## [Supplied entries]

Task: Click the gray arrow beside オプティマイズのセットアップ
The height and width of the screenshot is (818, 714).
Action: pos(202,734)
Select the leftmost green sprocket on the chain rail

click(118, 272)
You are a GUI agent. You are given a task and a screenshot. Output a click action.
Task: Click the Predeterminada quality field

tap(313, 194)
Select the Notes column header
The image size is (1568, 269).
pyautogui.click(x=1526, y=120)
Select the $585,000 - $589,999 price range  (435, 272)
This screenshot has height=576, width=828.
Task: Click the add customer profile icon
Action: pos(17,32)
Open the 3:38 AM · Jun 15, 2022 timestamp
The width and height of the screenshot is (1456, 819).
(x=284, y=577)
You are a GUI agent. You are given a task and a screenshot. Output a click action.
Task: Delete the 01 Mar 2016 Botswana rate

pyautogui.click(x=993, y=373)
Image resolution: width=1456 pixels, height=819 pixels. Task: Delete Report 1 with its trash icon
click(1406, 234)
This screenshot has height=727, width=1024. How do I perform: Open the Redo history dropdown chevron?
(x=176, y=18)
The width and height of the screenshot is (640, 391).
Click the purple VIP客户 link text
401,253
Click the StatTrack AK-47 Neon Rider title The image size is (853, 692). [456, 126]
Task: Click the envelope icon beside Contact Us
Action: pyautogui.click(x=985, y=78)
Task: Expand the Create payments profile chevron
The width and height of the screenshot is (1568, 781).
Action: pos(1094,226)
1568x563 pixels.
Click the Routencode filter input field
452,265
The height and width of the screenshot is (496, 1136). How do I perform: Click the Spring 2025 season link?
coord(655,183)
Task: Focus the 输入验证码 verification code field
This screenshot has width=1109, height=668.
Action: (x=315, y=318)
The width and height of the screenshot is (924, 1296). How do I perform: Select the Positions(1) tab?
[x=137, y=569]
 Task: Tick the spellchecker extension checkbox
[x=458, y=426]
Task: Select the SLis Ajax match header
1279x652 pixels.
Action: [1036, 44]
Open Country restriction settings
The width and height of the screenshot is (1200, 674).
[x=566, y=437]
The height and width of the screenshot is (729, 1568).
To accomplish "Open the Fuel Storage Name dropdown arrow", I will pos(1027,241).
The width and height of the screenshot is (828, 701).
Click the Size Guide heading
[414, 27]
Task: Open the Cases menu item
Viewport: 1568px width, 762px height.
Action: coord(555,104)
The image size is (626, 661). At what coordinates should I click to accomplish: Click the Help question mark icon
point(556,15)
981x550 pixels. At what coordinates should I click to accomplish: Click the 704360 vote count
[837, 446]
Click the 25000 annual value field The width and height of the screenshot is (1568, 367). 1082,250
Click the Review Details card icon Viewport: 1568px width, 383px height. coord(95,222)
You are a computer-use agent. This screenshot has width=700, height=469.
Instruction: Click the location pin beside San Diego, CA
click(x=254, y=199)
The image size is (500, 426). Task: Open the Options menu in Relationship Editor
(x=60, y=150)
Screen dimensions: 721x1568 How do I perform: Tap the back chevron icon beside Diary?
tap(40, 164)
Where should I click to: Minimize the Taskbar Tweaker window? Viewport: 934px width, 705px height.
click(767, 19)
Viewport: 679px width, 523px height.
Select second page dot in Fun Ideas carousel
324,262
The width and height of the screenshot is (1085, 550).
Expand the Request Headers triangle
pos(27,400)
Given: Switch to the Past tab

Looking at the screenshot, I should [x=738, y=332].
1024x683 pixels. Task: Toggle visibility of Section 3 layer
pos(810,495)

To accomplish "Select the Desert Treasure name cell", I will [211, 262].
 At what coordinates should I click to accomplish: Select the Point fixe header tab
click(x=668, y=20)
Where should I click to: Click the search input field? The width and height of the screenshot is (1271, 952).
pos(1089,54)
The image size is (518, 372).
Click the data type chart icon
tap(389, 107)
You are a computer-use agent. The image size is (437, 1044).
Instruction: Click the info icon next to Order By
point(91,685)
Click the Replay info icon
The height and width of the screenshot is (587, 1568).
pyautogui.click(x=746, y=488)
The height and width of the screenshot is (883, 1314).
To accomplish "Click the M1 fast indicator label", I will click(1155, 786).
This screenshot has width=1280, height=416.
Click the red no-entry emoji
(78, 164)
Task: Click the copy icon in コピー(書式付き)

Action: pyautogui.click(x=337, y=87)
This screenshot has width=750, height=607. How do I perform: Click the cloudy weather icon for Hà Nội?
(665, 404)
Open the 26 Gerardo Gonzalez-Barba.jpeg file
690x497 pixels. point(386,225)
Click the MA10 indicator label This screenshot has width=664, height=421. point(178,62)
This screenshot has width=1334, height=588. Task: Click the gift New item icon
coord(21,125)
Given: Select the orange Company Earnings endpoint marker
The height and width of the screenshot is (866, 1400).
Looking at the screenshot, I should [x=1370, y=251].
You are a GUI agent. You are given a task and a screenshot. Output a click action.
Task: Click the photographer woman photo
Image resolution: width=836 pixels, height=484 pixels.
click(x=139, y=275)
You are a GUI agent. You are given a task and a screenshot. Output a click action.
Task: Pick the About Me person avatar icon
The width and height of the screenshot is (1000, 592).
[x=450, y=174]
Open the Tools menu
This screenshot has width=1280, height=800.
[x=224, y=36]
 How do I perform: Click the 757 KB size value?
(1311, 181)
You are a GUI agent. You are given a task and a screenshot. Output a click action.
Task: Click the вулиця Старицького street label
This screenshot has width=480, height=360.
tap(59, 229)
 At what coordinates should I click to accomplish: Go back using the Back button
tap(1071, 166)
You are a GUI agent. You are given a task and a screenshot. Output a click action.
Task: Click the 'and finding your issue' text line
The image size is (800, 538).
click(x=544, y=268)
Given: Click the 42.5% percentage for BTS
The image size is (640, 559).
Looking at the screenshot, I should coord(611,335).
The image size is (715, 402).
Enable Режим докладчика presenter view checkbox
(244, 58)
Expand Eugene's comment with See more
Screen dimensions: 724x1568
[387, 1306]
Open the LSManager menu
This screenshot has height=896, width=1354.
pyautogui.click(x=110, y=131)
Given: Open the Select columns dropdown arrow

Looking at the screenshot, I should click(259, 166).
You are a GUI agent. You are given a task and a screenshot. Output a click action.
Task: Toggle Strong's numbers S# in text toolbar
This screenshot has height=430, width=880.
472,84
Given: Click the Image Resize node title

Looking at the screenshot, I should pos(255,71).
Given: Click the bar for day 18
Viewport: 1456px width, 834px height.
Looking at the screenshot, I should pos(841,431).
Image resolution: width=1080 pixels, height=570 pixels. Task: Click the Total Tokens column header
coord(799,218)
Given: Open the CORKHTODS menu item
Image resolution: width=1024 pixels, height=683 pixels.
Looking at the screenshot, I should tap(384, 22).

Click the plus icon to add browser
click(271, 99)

## [Work task]
Word for word, return each of the entries shown above.

## [Task output]
Task: Click the gray arrow beside オプティマイズのセットアップ
The height and width of the screenshot is (818, 714).
Action: pos(202,734)
Select the leftmost green sprocket on the chain rail

click(118, 272)
You are a GUI agent. You are given a task and a screenshot. Output a click action.
Task: Click the Predeterminada quality field

tap(313, 194)
Select the Notes column header
The image size is (1568, 269).
pyautogui.click(x=1526, y=120)
Select the $585,000 - $589,999 price range  (435, 272)
This screenshot has height=576, width=828.
Task: Click the add customer profile icon
Action: pos(17,32)
Open the 3:38 AM · Jun 15, 2022 timestamp
The width and height of the screenshot is (1456, 819).
(x=284, y=577)
You are a GUI agent. You are given a task and a screenshot. Output a click action.
Task: Delete the 01 Mar 2016 Botswana rate

pyautogui.click(x=993, y=373)
Image resolution: width=1456 pixels, height=819 pixels. Task: Delete Report 1 with its trash icon
click(1406, 234)
This screenshot has height=727, width=1024. How do I perform: Open the Redo history dropdown chevron?
(x=176, y=18)
The width and height of the screenshot is (640, 391).
Click the purple VIP客户 link text
401,253
Click the StatTrack AK-47 Neon Rider title The image size is (853, 692). [456, 126]
Task: Click the envelope icon beside Contact Us
Action: pyautogui.click(x=985, y=78)
Task: Expand the Create payments profile chevron
The width and height of the screenshot is (1568, 781).
Action: pos(1094,226)
1568x563 pixels.
Click the Routencode filter input field
452,265
The height and width of the screenshot is (496, 1136). How do I perform: Click the Spring 2025 season link?
coord(655,183)
Task: Focus the 输入验证码 verification code field
This screenshot has width=1109, height=668.
Action: (x=315, y=318)
The width and height of the screenshot is (924, 1296). How do I perform: Select the Positions(1) tab?
[x=137, y=569]
 Task: Tick the spellchecker extension checkbox
[x=458, y=426]
Task: Select the SLis Ajax match header
1279x652 pixels.
Action: [1036, 44]
Open Country restriction settings
The width and height of the screenshot is (1200, 674).
[x=566, y=437]
The height and width of the screenshot is (729, 1568).
To accomplish "Open the Fuel Storage Name dropdown arrow", I will pos(1027,241).
The width and height of the screenshot is (828, 701).
Click the Size Guide heading
[414, 27]
Task: Open the Cases menu item
Viewport: 1568px width, 762px height.
Action: coord(555,104)
The image size is (626, 661). At what coordinates should I click to accomplish: Click the Help question mark icon
point(556,15)
981x550 pixels. At what coordinates should I click to accomplish: Click the 704360 vote count
[837, 446]
Click the 25000 annual value field The width and height of the screenshot is (1568, 367). 1082,250
Click the Review Details card icon Viewport: 1568px width, 383px height. coord(95,222)
You are a computer-use agent. This screenshot has width=700, height=469.
Instruction: Click the location pin beside San Diego, CA
click(x=254, y=199)
The image size is (500, 426). Task: Open the Options menu in Relationship Editor
(x=60, y=150)
Screen dimensions: 721x1568 How do I perform: Tap the back chevron icon beside Diary?
tap(40, 164)
Where should I click to: Minimize the Taskbar Tweaker window? Viewport: 934px width, 705px height.
click(767, 19)
Viewport: 679px width, 523px height.
Select second page dot in Fun Ideas carousel
324,262
The width and height of the screenshot is (1085, 550).
Expand the Request Headers triangle
pos(27,400)
Given: Switch to the Past tab

Looking at the screenshot, I should [x=738, y=332].
1024x683 pixels. Task: Toggle visibility of Section 3 layer
pos(810,495)

To accomplish "Select the Desert Treasure name cell", I will [211, 262].
 At what coordinates should I click to accomplish: Select the Point fixe header tab
click(x=668, y=20)
Where should I click to: Click the search input field? The width and height of the screenshot is (1271, 952).
pos(1089,54)
The image size is (518, 372).
Click the data type chart icon
tap(389, 107)
You are a computer-use agent. The image size is (437, 1044).
Instruction: Click the info icon next to Order By
point(91,685)
Click the Replay info icon
The height and width of the screenshot is (587, 1568).
pyautogui.click(x=746, y=488)
The height and width of the screenshot is (883, 1314).
To accomplish "Click the M1 fast indicator label", I will click(1155, 786).
This screenshot has width=1280, height=416.
Click the red no-entry emoji
(78, 164)
Task: Click the copy icon in コピー(書式付き)

Action: pyautogui.click(x=337, y=87)
This screenshot has width=750, height=607. How do I perform: Click the cloudy weather icon for Hà Nội?
(665, 404)
Open the 26 Gerardo Gonzalez-Barba.jpeg file
690x497 pixels. point(386,225)
Click the MA10 indicator label This screenshot has width=664, height=421. point(178,62)
This screenshot has width=1334, height=588. Task: Click the gift New item icon
coord(21,125)
Given: Select the orange Company Earnings endpoint marker
The height and width of the screenshot is (866, 1400).
Looking at the screenshot, I should [x=1370, y=251].
You are a GUI agent. You are given a task and a screenshot. Output a click action.
Task: Click the photographer woman photo
Image resolution: width=836 pixels, height=484 pixels.
click(x=139, y=275)
You are a GUI agent. You are given a task and a screenshot. Output a click action.
Task: Pick the About Me person avatar icon
The width and height of the screenshot is (1000, 592).
[x=450, y=174]
Open the Tools menu
This screenshot has width=1280, height=800.
[x=224, y=36]
 How do I perform: Click the 757 KB size value?
(1311, 181)
You are a GUI agent. You are given a task and a screenshot. Output a click action.
Task: Click the вулиця Старицького street label
This screenshot has width=480, height=360.
tap(59, 229)
 At what coordinates should I click to accomplish: Go back using the Back button
tap(1071, 166)
You are a GUI agent. You are given a task and a screenshot. Output a click action.
Task: Click the 'and finding your issue' text line
The image size is (800, 538).
click(x=544, y=268)
Given: Click the 42.5% percentage for BTS
The image size is (640, 559).
Looking at the screenshot, I should coord(611,335).
The image size is (715, 402).
Enable Режим докладчика presenter view checkbox
(244, 58)
Expand Eugene's comment with See more
Screen dimensions: 724x1568
[387, 1306]
Open the LSManager menu
This screenshot has height=896, width=1354.
pyautogui.click(x=110, y=131)
Given: Open the Select columns dropdown arrow

Looking at the screenshot, I should click(259, 166).
You are a GUI agent. You are given a task and a screenshot. Output a click action.
Task: Toggle Strong's numbers S# in text toolbar
This screenshot has height=430, width=880.
472,84
Given: Click the Image Resize node title

Looking at the screenshot, I should pos(255,71).
Given: Click the bar for day 18
Viewport: 1456px width, 834px height.
Looking at the screenshot, I should pos(841,431).
Image resolution: width=1080 pixels, height=570 pixels. Task: Click the Total Tokens column header
coord(799,218)
Given: Open the CORKHTODS menu item
Image resolution: width=1024 pixels, height=683 pixels.
Looking at the screenshot, I should tap(384, 22).

Click the plus icon to add browser
click(271, 99)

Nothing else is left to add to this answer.